* _ЗАДАНИЕ_: Перепечатайте из отрывка о Бальзаке кусок от слов «Одетый, как я» до слов «несколько томов сразу.» включительно, ничего не меняя.

* _ОТРЫВОК ТЕКСТА_:
------------------------------------------------------------------------
Шрифт:
Закладка:
Итак, Бальзак писал в полнейшем, в совершеннейшем одиночестве, при наглухо закрытых ставнях и задернутых занавесках, при свете четырех свечей, стоявших на его рабочем столе в двух серебряных подсвечниках, – писал за маленьким столом, под которым не без труда мог вытянуть ноги, упираясь в него огромным животом.
Одетый, как я уже говорил, в белую доминиканскую рясу, летом кашемировую, зимой – из очень тонкой шерсти, в белые очень широкие панталоны, не стеснявшие движения ног и доходившие ему до пят, обутый в элегантные домашние туфли из красного сафьяна, расшитые золотом, препоясанный длинной золотой венецианской цепью с подвешенными на ней роскошным золотым ножом для разрезания бумаги и такими же золотыми ножницами, оторванный от мира, от всяких внешних интересов, Бальзак думал и сочинял; без конца правил и переделывал оттиски. Неустанно просматривать переиздания прежних произведений было отдохновением для его ума, это он называл заниматься литературной стряпней. У него постоянно бывали в работе несколько томов сразу.
В восемь вечера после весьма легкого ужина он обыкновенно ложился спать; и почти всегда в два часа ночи уже опять сидел за скромным своим рабочим столом. До шести утра его живое, легкое перо, разбрасывая электрические искры, бегало по бумаге. Только скрип этого пера нарушал монастырскую тишину его уединения.
Затем он брал ванну и оставался в воде целый час, погруженный в размышления. В восемь часов Огюст приносил ему чашку кофе, который он выпивал одним глотком, без сахара.
Между восемью и девятью утра он принимал меня, чтобы получить новую корректуру или передать мне уже выправленную, либо же мне удавалось вырвать у него какие-нибудь кусочки рукописи. После чего творческая работа продолжалась с тем же пылом до полудня.
В этот час он завтракал двумя сырыми яйцами, в которые обмакивал ломтик хлеба, запивая их только водою, и завершал эту скудную трапезу чашкой превосходного черного кофе, все так же без сахара.
С часу пополудни до шести – снова работа, только работа. Потом он съедал весьма легкий обед, выпивал рюмочку вина вувре, которое очень любил и которое имело свойство поднимать у него настроение. Между семью и восемью вечера он снова принимал меня, а иногда и своих соседей и друзей Жюля и Эмиля.
------------------------------------------------------------------------
Часть файла с данными:
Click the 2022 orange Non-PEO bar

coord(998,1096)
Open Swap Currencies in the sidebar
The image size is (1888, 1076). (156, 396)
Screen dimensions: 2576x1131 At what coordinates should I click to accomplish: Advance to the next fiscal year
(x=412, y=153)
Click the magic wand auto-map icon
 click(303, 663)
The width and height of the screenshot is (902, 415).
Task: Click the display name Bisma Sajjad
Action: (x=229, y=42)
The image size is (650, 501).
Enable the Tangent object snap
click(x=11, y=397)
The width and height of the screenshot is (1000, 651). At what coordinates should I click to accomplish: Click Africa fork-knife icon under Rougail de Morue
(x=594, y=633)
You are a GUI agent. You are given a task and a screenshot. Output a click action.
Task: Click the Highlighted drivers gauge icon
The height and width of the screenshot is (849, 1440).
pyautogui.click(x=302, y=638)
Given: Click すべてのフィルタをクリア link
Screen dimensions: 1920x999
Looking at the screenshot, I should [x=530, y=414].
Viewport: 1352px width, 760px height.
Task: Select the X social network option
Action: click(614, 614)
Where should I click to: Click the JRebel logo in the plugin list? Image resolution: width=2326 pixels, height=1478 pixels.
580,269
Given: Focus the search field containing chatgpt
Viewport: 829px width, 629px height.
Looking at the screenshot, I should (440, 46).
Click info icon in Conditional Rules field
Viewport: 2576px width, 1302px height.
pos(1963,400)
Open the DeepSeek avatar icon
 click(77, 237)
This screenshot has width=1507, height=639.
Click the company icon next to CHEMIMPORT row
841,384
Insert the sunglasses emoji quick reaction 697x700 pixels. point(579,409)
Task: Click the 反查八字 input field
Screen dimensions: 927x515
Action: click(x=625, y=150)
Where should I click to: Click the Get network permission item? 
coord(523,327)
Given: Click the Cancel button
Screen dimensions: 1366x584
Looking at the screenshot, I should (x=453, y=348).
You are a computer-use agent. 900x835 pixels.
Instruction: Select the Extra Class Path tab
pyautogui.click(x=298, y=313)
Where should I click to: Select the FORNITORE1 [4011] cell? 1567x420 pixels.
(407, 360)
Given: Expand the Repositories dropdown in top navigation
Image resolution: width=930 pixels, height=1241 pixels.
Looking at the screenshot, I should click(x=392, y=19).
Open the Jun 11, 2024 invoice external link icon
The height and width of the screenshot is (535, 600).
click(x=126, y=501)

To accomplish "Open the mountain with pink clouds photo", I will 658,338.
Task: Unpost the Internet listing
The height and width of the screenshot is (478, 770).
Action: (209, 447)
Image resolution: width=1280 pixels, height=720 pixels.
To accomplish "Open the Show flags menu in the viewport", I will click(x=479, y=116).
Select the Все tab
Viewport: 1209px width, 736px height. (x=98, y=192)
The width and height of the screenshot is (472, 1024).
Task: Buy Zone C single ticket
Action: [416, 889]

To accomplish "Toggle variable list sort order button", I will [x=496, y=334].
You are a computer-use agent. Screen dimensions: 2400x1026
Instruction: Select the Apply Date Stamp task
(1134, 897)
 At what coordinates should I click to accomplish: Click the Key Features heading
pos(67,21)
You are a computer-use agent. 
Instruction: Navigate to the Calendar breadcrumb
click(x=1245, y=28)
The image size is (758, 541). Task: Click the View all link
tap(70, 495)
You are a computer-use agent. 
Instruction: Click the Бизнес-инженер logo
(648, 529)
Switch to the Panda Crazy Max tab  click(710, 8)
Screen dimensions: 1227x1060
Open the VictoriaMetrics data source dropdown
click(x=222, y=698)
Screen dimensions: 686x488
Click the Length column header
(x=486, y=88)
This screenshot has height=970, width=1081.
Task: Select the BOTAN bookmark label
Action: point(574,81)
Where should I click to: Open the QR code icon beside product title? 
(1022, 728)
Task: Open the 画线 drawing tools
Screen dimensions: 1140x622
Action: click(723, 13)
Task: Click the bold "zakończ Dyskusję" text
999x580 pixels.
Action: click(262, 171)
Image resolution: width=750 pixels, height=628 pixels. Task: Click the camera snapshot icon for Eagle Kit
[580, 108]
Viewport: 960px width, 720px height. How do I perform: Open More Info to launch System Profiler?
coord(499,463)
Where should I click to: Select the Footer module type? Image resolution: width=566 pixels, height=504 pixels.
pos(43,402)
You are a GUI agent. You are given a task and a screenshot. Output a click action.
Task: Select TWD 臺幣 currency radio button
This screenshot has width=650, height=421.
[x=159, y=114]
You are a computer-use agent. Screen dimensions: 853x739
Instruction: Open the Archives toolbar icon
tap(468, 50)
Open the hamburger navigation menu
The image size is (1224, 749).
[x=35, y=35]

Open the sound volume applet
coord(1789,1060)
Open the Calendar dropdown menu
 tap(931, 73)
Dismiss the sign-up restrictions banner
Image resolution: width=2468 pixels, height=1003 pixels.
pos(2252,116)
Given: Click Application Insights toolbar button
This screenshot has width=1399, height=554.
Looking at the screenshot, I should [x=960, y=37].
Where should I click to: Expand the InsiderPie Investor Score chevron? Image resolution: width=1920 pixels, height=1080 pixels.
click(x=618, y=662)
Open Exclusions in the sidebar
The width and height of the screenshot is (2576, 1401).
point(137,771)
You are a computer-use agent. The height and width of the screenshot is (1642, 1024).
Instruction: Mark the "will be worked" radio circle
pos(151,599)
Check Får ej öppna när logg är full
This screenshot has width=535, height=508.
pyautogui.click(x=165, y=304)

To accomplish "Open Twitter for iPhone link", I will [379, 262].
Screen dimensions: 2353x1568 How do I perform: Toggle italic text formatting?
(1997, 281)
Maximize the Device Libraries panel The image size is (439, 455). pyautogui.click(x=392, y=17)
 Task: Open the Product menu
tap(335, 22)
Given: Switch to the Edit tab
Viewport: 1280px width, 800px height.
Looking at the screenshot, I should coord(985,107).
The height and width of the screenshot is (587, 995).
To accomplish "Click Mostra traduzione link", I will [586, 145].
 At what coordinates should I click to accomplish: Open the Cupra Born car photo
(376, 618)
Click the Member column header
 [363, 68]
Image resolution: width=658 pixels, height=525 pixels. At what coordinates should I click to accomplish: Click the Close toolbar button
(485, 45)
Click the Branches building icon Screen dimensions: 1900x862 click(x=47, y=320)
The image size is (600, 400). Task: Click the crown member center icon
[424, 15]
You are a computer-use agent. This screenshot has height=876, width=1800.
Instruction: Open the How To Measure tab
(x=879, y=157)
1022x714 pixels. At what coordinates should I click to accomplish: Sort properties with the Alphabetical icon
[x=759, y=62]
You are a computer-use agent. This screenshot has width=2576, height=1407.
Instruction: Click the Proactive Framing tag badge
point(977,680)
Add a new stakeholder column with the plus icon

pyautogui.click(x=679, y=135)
------------------------------------------------------------------------
* _ОТВЕТ_:
Одетый, как я уже говорил, в белую доминиканскую рясу, летом кашемировую, зимой – из очень тонкой шерсти, в белые очень широкие панталоны, не стеснявшие движения ног и доходившие ему до пят, обутый в элегантные домашние туфли из красного сафьяна, расшитые золотом, препоясанный длинной золотой венецианской цепью с подвешенными на ней роскошным золотым ножом для разрезания бумаги и такими же золотыми ножницами, оторванный от мира, от всяких внешних интересов, Бальзак думал и сочинял; без конца правил и переделывал оттиски. Неустанно просматривать переиздания прежних произведений было отдохновением для его ума, это он называл заниматься литературной стряпней. У него постоянно бывали в работе несколько томов сразу.